**Extracted records**
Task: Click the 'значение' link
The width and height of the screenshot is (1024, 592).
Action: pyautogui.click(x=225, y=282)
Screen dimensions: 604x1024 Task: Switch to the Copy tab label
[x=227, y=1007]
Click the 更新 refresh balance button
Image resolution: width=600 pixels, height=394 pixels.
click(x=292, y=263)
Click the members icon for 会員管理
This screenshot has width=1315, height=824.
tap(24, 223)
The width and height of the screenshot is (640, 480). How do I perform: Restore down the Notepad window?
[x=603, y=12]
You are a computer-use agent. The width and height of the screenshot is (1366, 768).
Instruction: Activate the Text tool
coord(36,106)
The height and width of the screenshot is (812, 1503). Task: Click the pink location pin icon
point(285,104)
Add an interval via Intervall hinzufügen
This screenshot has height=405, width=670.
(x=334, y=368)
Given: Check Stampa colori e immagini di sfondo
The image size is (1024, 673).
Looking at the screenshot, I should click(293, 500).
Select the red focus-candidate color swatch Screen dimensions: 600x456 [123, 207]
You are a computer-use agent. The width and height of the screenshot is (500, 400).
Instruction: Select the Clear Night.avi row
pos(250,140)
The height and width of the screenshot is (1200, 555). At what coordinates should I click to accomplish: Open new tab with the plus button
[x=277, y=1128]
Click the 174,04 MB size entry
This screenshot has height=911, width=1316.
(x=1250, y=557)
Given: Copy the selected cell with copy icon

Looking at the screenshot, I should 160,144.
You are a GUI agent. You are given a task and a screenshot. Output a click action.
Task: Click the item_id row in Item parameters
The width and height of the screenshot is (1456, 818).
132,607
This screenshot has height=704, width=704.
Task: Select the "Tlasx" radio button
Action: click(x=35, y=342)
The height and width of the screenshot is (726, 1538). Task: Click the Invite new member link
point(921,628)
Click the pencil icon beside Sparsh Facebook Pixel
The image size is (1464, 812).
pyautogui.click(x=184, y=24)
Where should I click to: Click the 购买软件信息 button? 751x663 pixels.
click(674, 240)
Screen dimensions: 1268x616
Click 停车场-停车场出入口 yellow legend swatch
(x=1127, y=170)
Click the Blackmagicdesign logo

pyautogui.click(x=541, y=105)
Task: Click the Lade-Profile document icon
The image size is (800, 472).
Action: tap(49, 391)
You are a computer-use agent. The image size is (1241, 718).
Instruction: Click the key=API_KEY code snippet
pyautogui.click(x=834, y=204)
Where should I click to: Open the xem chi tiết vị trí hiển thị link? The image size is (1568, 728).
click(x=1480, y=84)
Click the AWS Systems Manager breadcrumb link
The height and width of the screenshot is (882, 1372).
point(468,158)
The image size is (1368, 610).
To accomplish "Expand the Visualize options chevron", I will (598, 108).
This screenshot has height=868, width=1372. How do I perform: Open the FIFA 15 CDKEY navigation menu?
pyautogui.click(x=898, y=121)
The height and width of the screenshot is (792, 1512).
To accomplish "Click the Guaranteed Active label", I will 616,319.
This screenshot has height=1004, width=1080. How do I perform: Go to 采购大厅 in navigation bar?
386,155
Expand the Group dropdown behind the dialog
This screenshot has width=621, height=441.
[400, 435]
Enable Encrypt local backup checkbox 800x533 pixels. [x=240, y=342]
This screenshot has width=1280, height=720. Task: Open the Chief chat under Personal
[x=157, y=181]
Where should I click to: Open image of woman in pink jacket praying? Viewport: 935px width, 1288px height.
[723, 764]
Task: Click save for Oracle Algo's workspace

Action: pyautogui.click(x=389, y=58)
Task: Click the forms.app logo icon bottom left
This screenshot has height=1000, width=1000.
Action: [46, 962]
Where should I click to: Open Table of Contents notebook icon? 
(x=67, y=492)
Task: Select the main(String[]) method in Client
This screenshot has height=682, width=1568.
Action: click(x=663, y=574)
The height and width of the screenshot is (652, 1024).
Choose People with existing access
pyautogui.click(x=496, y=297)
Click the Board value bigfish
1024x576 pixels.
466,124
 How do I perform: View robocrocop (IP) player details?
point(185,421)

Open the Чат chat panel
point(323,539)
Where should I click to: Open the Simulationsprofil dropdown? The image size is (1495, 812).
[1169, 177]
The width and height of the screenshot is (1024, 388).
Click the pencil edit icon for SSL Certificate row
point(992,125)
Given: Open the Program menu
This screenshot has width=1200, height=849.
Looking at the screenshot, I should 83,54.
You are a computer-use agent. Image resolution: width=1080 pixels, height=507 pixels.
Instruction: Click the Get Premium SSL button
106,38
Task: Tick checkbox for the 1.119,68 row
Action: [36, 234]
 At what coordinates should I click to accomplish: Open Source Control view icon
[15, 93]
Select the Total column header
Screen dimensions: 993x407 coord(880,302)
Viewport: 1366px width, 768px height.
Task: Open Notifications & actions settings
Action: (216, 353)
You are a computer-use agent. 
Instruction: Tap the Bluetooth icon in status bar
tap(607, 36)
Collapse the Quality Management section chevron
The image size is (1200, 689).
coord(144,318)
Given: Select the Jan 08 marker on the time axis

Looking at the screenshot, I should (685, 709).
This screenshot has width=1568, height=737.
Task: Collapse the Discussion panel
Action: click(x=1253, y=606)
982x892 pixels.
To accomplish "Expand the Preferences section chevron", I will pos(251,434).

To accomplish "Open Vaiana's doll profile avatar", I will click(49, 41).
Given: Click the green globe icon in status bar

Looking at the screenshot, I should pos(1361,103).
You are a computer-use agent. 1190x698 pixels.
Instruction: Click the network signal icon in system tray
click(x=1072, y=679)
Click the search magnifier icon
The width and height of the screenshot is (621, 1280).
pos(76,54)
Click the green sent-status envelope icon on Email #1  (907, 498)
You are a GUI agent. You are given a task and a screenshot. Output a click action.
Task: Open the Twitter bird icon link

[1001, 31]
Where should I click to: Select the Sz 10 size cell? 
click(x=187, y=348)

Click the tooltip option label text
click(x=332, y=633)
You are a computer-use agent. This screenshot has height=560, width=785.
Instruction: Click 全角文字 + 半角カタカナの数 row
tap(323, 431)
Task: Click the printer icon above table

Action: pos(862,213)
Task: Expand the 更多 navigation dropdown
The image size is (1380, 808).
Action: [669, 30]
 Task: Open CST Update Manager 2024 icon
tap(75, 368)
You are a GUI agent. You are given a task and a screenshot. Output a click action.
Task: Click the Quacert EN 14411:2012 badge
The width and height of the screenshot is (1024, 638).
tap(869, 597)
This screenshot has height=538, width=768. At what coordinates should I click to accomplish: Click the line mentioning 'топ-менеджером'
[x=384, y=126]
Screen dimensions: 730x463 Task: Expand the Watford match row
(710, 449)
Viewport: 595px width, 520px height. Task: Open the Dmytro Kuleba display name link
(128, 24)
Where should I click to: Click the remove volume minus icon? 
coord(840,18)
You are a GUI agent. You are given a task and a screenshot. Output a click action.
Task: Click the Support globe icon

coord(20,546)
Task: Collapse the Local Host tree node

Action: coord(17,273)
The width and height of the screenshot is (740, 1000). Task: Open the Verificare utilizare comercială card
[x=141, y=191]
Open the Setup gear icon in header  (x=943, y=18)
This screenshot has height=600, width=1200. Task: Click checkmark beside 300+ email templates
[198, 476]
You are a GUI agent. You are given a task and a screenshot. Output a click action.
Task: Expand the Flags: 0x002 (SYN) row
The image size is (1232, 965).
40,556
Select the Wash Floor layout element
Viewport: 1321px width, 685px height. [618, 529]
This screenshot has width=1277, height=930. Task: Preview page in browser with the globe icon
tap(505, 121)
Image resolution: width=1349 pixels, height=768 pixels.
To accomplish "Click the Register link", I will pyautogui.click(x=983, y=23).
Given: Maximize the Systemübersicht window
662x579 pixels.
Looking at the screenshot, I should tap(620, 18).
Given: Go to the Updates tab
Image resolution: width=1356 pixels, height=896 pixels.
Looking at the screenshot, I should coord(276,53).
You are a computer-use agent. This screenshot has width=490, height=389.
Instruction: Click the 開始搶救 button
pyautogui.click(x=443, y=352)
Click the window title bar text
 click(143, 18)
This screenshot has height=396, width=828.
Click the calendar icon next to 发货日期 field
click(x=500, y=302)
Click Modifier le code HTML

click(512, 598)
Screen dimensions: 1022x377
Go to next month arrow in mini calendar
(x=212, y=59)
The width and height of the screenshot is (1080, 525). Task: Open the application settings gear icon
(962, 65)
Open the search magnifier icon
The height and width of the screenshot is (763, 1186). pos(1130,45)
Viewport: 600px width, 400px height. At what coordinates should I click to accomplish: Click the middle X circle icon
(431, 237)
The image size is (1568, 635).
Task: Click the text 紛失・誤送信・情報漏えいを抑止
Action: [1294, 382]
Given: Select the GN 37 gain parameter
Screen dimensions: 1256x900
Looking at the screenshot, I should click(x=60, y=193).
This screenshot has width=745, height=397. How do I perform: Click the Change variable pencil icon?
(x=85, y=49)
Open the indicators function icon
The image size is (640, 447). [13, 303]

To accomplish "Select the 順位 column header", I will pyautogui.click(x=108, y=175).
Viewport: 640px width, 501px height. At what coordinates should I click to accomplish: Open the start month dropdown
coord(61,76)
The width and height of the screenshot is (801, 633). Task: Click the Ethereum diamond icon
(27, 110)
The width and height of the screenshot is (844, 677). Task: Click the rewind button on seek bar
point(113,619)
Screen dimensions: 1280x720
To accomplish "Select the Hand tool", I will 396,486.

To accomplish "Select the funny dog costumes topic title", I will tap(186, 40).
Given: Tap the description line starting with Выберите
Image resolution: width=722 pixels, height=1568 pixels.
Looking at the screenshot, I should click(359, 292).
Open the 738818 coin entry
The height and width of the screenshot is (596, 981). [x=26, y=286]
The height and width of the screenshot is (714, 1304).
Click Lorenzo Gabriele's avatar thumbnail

**Exercise details**
All lines from the beginning of the material above through the one with "Click the 更新 refresh balance button" need to be returned exactly; please return those and only those.

**Reply**
Task: Click the 'значение' link
The width and height of the screenshot is (1024, 592).
Action: pyautogui.click(x=225, y=282)
Screen dimensions: 604x1024 Task: Switch to the Copy tab label
[x=227, y=1007]
Click the 更新 refresh balance button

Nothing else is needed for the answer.